The large ice blocks were hacked or sawed out of a frozen lake and stored in primitive shelters in huge amounts of sawdust to be sold at a later time. These big sheds were called icehouses. With the coming of electricity, ice boxes were replaced by refrigerators, and the old icehouses were abandoned on the lakeshore.

One winter, sometime in the early 1900s, my grandfather and a few hardy Finnish friends dragged one of those now-useless structures from Winton, Minn., across frozen Fall Lake in northeastern Minnesota to a nice little point about three miles east. As the land was owned by a lumberman from Chicago who had recently logged off the white pine, I can only assume that my grandfather did not own this property, and left the icehouse there to serve as a hunting shack for the guys. Life was less complicated then. Later, he bought the land, and I suspect my grandmother and three children started joining him there to enjoy the lake. Soon the shack morphed into a rough cabin with a door and screen windows. After my carpenter father inherited the cabin in the 1940s, he replaced the screens with glass and added knotty pine boards to the walls. He dug a well and added a big red pump. Then came a wood-fired stove and a two-holer outhouse. This is the cozy cabin I remember as a child.

By the time my two boys started spending summers at the cabin, it had electricity and running water. It was 1970, and the icehouse had come a long way.
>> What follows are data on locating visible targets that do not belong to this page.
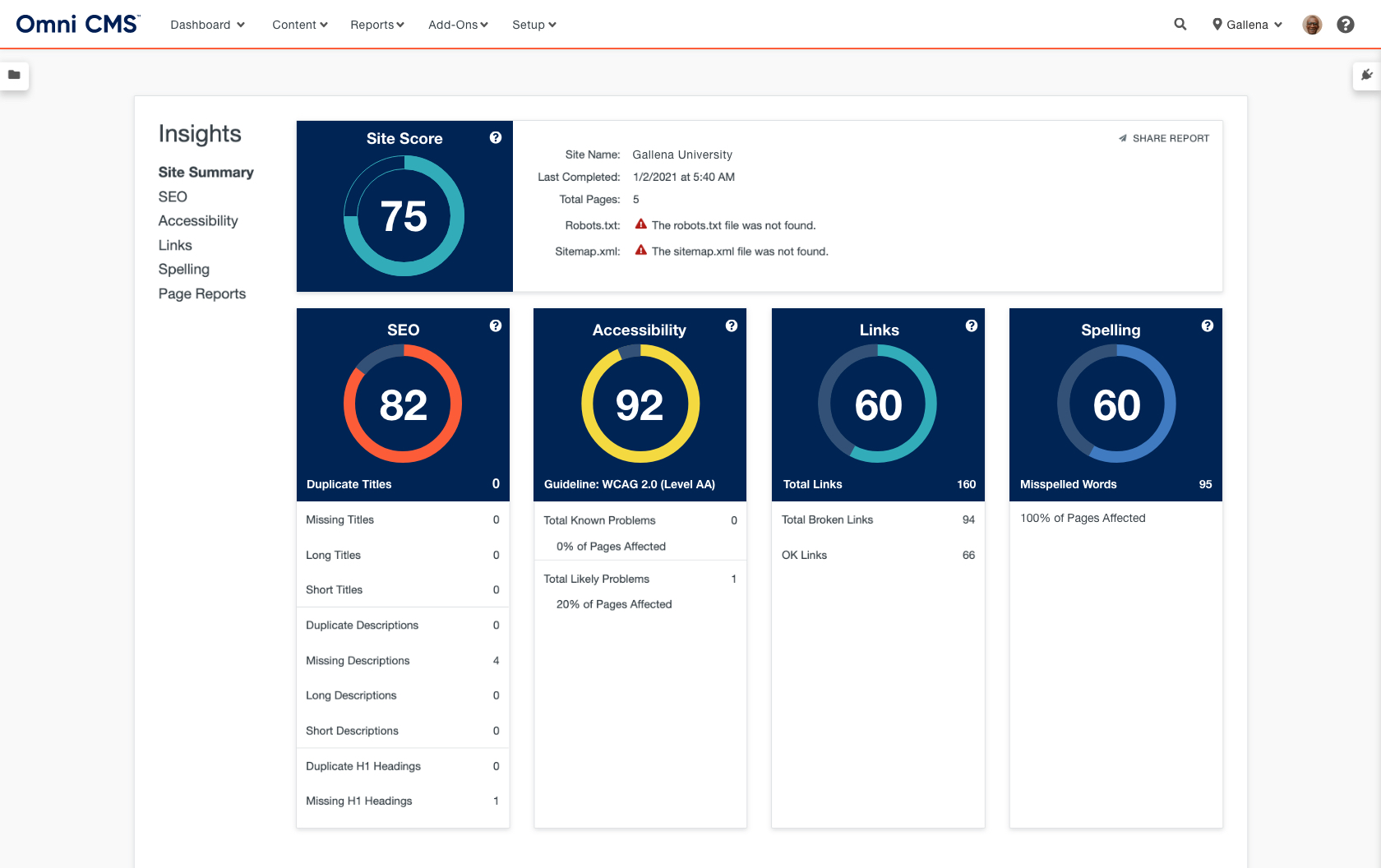This screenshot has height=868, width=1381.
Task: Click the Total Broken Links row
Action: coord(876,519)
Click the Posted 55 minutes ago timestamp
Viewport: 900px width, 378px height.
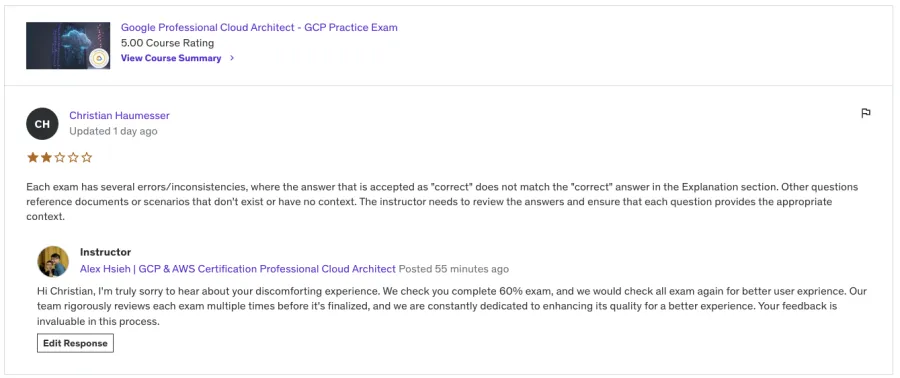pos(453,268)
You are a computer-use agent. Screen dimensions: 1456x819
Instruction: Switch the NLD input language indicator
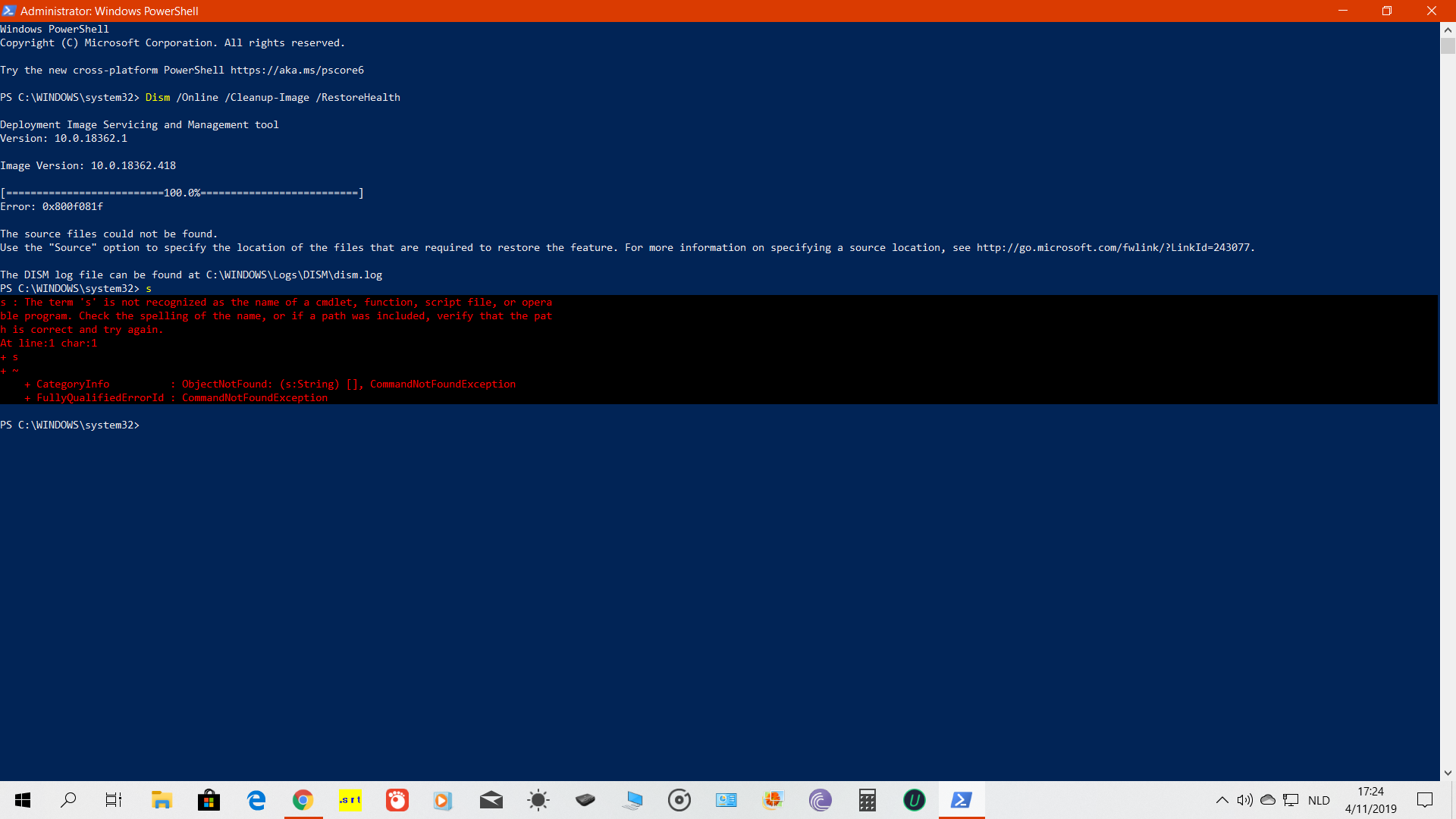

Now, my three granddaughters come from Texas to spend part of their summer in the little, old cabin, with its updated amenities, enjoying the Boundary Waters Canoe Area Wilderness, as did their great-grandparents. Kayaks have replaced wooden rowboats, and smartphones have replaced card games, but the sauna tradition lives on! I have repeated this icehouse story many times and sincerely hope they add their own chapters to the cabin's history.